THINGS TO DO:
#1 Translate this sentence from the gut health text into Spanish: "Like antibiotics, antibacterial soaps indiscriminately kill both good and bad bacteria, and contribute to growing antibiotic resistance."
#2 Pick up the text on gut health after its final sentence and continue it.

SOURCE DOCUMENT:
Those who consumed probiotics for less than two months didn’t show any positive impact in their blood pressure readings, and the evidence clearly suggested that regular consumption can make or break the success of probiotics for easing hypertension.
Bear in mind that since cultured foods are efficient detoxifiers, you may experience detox symptoms if you introduce too many at once. So, start with very small servings — as little as a teaspoon of fermented vegetables, for example, or even just a spoon or two of the juice — and slowly work your way up. This way your intestinal microbiota has the chance to adjust.
Five Strategies to Improve Your Gut Health
Aside from eating fermented or cultured foods and taking a high-quality probiotic supplement if needed, a number of other factors will also have a bearing on the composition of your gut microbiome. Below are six suggestions for how you might support and nourish the beneficial microbes in your gut:
Only consume organic foods. Genetically engineered foods are loaded with glyphosate that can cause leaky gut and disrupt cellular communication through the shikimate pathway. Your optimal choice would be to grow your own food but for many that’s not possible. Your next best bet is to buy certified organic or biodynamic foods to avoid glyphosate and other toxic agrichemicals.
Avoid antibiotics. The average child in the developed world will likely receive 10 to 20 courses of antibiotics before his or her 18th birthday. This, coupled with the low therapeutic doses added to animal feed, and therefore many of our foods, may be shifting our gut microbes into an unhealthy state and possibly contributing to obesity and related metabolic diseases.24
It’s also well documented that following a course of broad-spectrum antibiotics, it could take weeks, months or even years for your gut microbial community to bounce back — if at all. During this period of imbalance, opportunistic pathogens can take over. While antibiotics are clearly needed in some scenarios, ask your doctor if they’re truly necessary.
Avoid antibacterial soaps and products. Like antibiotics, antibacterial soaps indiscriminately kill both good and bad bacteria, and contribute to growing antibiotic resistance.
Open your windows. Though keeping the outside out has its advantages, it has actually changed the microbiome of your home. Studies25 show that opening a window and increasing natural airflow can improve the diversity and health of the microbes in your home, which in turn benefit the inhabitants.

DATASET EXCERPT:
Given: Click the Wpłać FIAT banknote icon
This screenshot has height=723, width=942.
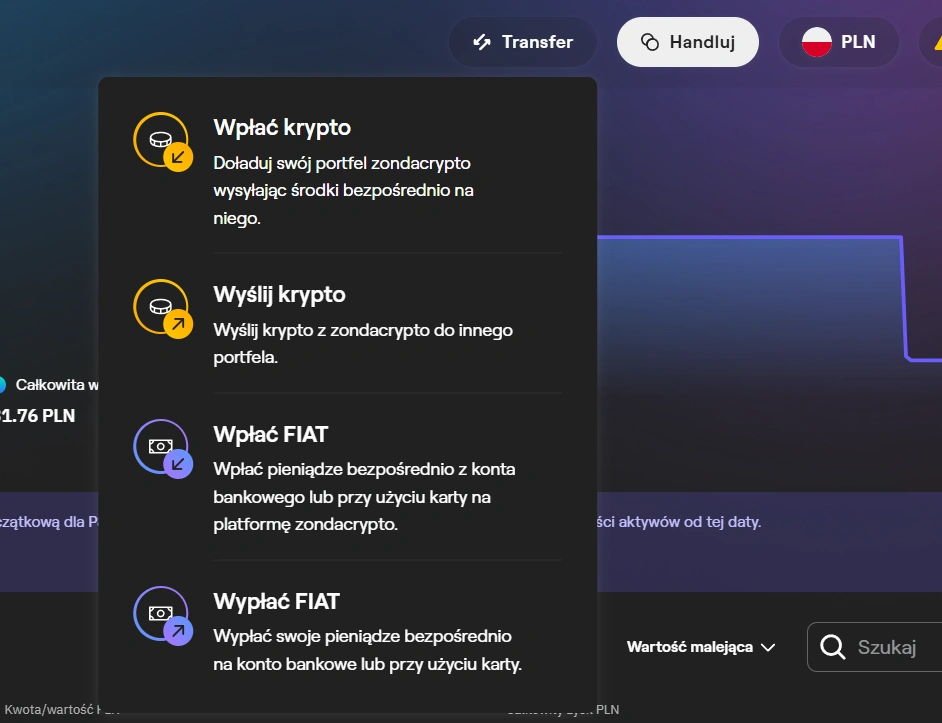Looking at the screenshot, I should pos(161,447).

ANSWERS TO THIS EXERCISE:
#1 Al igual que los antibióticos, los jabones antibacterianos matan indiscriminadamente tanto las bacterias buenas como las malas, y contribuyen a la creciente resistencia a los antibióticos.

#2
Eat more plants. This may be one of the single most important dietary strategies for improving the diversity and health of your gut microbiome. In short, your gut microbes thrive on a diversity of fermentable substrates (dietary fiber). But not all fiber is the same (physically or chemically), so consuming a diversity of whole plants will assure a steady flow of substrates for your resident microbes.
Also consider eating more of the whole plant, not just the soft and tasty parts. For example, consume the entire asparagus, not just the tips; consume the trunk of the broccoli, not just the crown; consume all of the greens at the top of the leek, not just the bulb.
By doing so, you will guarantee that the harder-to-digest portions of the plant will extend the metabolic activity of your microbiome deep into your bowels. Also track how many species of plants you eat in a week — shoot for about 30 or more.
Get your hands dirty. More to the point: Start a garden. Getting your hands (and body) dirty not only will help you connect with the natural world, but will also reacquaint your immune system with the wide variety of microorganisms living on plants and in the soil.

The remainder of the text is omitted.